LONG summer holidays in Villefranche du Périgord meant a fresh start in France was like a homecoming for one Englishwoman.
Tamsin Sutton, 33, spent school holidays and Christmases in the Dordogne visiting her grandparents and had seen the slow change of the village.
And when she decided to set up her own home with her husband, Andrew, there was only one place it could be.
“My grandparents retired to Villefranche about 25 years ago and ran a small business so I often visited and have seen the village change quite a lot,” Tamsin said.
“There used to be more shops, I remember two small, tiny little dark shops on the corner of the market square and there was no bypass road then.”
Tamsin came over in 1992 to help run her grandparent’s business, but her grandfather’s death shortly afterwards meant she had to help in the closure of the company. It was a difficult time.

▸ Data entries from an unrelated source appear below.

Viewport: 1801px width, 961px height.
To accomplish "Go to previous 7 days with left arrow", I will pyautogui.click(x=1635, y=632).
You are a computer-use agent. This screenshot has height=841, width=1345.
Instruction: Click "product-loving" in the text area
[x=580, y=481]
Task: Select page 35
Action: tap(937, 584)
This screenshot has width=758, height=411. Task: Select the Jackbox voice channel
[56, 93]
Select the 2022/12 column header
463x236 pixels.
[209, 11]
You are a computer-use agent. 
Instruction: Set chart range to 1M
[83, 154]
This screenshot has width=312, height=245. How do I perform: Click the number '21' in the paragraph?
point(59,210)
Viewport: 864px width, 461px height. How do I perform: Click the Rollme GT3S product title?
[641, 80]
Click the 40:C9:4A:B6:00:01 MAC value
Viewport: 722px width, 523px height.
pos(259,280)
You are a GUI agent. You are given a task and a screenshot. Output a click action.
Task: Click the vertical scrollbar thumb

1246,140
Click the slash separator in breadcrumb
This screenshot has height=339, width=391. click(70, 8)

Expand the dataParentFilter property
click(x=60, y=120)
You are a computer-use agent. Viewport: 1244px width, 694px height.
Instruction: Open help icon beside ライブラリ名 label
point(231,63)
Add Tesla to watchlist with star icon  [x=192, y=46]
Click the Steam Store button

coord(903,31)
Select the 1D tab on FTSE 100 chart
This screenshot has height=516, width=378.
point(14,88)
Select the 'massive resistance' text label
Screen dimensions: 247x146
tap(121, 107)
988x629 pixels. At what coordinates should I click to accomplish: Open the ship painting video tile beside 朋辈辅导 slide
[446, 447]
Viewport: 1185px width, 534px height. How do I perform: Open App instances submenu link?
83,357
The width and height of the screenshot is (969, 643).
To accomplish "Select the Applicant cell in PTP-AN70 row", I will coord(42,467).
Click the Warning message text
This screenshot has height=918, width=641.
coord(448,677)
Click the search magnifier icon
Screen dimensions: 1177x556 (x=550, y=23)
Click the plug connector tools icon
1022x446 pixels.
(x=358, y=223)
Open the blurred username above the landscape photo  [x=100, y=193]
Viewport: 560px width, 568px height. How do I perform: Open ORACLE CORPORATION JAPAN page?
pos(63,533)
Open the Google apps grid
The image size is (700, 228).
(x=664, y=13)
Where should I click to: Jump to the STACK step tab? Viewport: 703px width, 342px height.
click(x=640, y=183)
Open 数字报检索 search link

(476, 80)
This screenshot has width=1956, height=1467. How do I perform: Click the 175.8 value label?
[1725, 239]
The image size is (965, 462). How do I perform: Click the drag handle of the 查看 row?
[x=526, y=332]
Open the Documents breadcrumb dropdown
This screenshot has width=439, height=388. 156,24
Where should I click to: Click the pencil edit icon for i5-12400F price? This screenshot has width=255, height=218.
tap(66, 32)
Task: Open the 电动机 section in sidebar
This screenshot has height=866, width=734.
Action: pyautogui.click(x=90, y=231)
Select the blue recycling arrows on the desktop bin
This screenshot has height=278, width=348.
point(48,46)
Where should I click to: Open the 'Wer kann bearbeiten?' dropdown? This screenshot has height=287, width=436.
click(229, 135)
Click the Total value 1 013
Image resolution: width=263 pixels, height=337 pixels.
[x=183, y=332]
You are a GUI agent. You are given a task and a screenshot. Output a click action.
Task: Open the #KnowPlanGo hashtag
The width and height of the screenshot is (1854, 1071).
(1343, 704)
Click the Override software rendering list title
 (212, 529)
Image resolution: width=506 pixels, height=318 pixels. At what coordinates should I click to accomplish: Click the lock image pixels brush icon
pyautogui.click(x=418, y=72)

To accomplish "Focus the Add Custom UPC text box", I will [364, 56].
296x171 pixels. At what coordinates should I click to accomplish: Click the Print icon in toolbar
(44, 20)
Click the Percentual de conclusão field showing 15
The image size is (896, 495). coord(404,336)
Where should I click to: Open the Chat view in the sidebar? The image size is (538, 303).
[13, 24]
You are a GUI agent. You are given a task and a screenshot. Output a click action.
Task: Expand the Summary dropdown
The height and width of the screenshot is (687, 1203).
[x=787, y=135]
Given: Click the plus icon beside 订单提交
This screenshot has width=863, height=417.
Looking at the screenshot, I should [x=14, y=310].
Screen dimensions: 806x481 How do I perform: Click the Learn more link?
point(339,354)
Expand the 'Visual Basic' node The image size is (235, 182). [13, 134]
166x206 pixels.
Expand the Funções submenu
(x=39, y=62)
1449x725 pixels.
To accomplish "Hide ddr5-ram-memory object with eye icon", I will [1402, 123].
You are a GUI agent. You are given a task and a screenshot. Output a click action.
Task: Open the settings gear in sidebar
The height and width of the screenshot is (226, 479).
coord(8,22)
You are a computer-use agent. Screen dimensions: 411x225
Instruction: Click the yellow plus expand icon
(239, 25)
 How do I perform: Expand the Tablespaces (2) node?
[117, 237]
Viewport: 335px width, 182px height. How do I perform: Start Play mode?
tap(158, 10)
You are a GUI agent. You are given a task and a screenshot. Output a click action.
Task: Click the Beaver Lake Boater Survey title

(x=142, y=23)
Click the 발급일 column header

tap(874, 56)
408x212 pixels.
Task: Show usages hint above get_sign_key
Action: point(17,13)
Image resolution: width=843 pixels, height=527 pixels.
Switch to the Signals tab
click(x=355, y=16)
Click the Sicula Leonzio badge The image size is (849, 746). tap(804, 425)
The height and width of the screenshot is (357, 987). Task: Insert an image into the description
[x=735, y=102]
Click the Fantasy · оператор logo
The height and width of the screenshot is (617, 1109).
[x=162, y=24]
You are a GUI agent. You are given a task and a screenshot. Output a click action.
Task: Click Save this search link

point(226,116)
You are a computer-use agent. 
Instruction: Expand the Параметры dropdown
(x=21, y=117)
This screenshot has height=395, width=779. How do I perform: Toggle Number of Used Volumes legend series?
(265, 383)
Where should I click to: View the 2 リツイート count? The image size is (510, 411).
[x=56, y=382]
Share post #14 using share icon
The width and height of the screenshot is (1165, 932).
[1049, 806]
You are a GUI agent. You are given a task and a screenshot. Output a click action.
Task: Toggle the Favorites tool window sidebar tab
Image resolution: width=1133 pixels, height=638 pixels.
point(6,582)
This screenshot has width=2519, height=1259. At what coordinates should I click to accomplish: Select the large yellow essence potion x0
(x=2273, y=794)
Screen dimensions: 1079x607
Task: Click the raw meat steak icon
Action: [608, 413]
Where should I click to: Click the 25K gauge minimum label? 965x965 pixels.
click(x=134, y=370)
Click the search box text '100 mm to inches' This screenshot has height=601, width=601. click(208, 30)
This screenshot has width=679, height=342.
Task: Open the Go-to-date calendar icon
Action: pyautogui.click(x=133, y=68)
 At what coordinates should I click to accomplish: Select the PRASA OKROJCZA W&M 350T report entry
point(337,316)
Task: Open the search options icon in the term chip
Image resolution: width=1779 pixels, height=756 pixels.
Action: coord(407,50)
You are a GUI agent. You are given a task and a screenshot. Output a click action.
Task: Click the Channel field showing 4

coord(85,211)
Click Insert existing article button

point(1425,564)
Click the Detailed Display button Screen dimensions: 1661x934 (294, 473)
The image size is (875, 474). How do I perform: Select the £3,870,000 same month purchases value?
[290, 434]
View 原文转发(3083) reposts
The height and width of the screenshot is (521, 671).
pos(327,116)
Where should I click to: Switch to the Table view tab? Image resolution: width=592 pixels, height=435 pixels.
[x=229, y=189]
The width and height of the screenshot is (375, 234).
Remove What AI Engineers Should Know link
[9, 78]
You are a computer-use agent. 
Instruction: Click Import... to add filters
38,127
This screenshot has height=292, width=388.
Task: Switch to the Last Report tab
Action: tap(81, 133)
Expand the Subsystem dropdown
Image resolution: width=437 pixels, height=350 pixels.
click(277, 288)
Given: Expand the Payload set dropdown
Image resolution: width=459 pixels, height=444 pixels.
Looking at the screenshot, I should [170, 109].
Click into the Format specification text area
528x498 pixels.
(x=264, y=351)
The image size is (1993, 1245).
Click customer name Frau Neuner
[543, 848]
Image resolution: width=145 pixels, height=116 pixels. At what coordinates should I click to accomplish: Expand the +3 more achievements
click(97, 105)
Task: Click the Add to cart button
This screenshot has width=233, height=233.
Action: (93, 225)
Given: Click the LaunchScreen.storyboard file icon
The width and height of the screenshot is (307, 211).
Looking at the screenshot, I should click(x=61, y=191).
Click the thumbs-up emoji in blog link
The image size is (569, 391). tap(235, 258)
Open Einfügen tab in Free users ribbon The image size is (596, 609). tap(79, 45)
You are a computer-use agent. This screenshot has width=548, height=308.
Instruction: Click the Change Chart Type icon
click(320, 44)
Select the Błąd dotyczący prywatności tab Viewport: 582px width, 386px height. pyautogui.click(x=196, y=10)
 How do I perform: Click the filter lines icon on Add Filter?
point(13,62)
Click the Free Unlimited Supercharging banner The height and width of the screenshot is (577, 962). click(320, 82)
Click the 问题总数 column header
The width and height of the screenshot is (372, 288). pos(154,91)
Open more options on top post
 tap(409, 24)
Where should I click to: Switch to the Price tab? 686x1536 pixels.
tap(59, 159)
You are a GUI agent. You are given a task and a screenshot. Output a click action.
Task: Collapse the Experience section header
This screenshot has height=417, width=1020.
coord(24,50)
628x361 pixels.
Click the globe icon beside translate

“I was a single mum with my first child who was two at the time so I’d spend nine months in France, taking him to school and help sort things out with my grandmother,” Tamsin explained.
“The rest of the year we would be back in the UK, it was a hard and I stuck it out but eventually came back to England.”
A few months later Tamsin met Andrew, they married, and his love for the area soon mirrored his new wife’s and the couple decided to head for Villefranche in 1999.
So with three children in tow, no real work prospects and just an understanding of the language the family made their home in the bastide town.
“My first experience of French was working on a building site with brickies and joiners, and they soon took to me,” Andrew, 36, said.
“And I remember getting told off my Tamsin because I wanted her to buy me some cigarettes, she said no do it yourself, so I went into the shop and the assistant spoke English, which was great.”
Now with four children the Sutton family are looking forward to new business opportunities and this summer completed an official course in setting up a company.
They have already launched one web site, with another in the pipeline, and feel part of the community they are living in.
“At Halloween the school children carried paper lanterns, can you imagine that in the UK, two year olds with a candle on the end of a stick,” Tamsin smiled.
“So they marched through the village and the shopkeepers gave them sweets, before they frightened everyone in the old people’s home and then had a big party.”